E li per li mi sono sentita felice, soddisfatta di ciò che avevo fatto, ma ora, dormendoci sopra ho preso coscienza della grande cavolata che ho fatto.

Ora, mentre sto seduta al tavolo di un lussuoso ristorante italiano ho capito quanto io sia stata stupida.

Cos'è che volevo?
Vendicarmi per quello che mi ha fatto lui?
Questo volevo? Si.

Ma cavoli io non sono così, non lo sono mai stata, non ho mai nutrito una voglia di vendetta verso qualcuno.
Mai.
Ed avere iniziato ora mi da fastidio, e anche parecchio.

"Sono felice che tu abbia cambiato idea"mi sorride mentre si porta alla bocca una forchettata di lasagna.

Mi limito a sorridergli.
Non voglio mentire ancora.

"Allora come va il college?" continua poi cercando di fare conversazione.

"Bene. A te come va non ti vedo molto in giro?" 

"Non frequento molto" ammette in imbarazzo.

"Come mai?" domando bevendo un sorso d'acqua.

"Diciamo che sono molto impegnato" dice alzando le spalle "Comunque non parliamo di me ora... Non sei di New York vero?"

"A dir la verità no sono del Queens" dico sorridendo al ricordo di casa.

Mi manca la mamma.
Mi manca la mia casa.
Mi manca la mia camera.
È vero che ho sistemato quella del campus con le mie cose. L'ho riempita di foto in modo tale da sentirla più mia, ma resterà comunque il fatto che a quella stanza manca il vissuto; l'anima di un ambiente.

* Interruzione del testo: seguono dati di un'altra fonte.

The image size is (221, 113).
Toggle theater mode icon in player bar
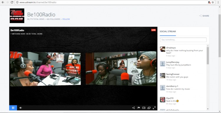pyautogui.click(x=144, y=108)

"Ci sono stato da piccolo con i miei genitori" inizia a dire "È un bel posto"

"Lo è" Mi limito a dire.

"Hai fratelli?" domanda spostandosi dagli occhi il ciuffo biondo.

"No sono figlia unica però mi sarebbe piaciuto avere un fratello o una sorella" confesso.

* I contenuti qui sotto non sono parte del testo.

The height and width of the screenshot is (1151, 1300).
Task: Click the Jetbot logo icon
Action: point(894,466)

Mi è sempre dispiaciuto stare sola ed è proprio per questo che ho sempre desiderato avere un fratello od una sorella con cui giocare, con cui condividere le mie giornate, il mio affetto.

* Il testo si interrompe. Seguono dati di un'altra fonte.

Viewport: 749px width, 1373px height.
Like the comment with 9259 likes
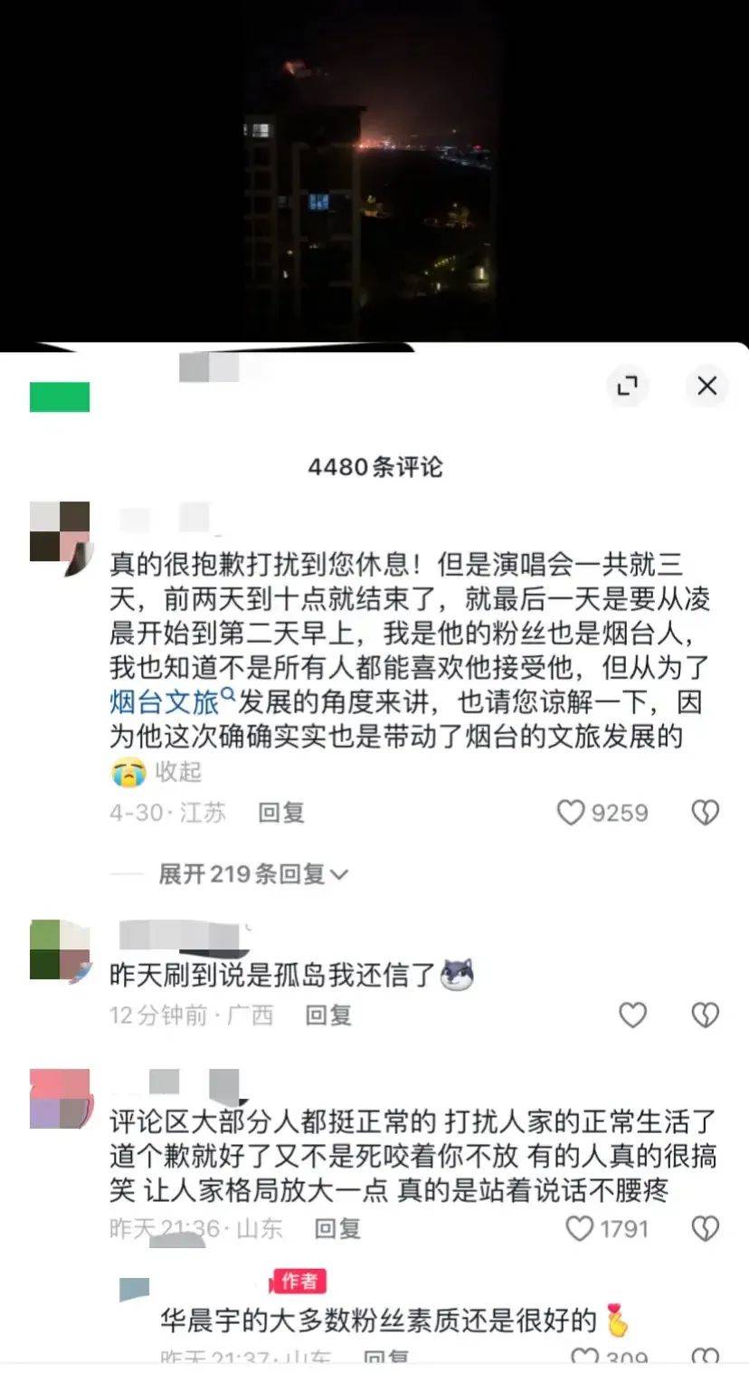pos(571,812)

Quando ero molto piccola desideravo troppo avere una sorellina per potermici divertire inseme. Fantasticavo di giocare con lei a servire il thé con le bambole, di dormirci insieme quando avevo paura, e poi crescendo quando il mio migliore amico immaginario non era più abbastanza, ho iniziato a voler anche un fratello maggiore.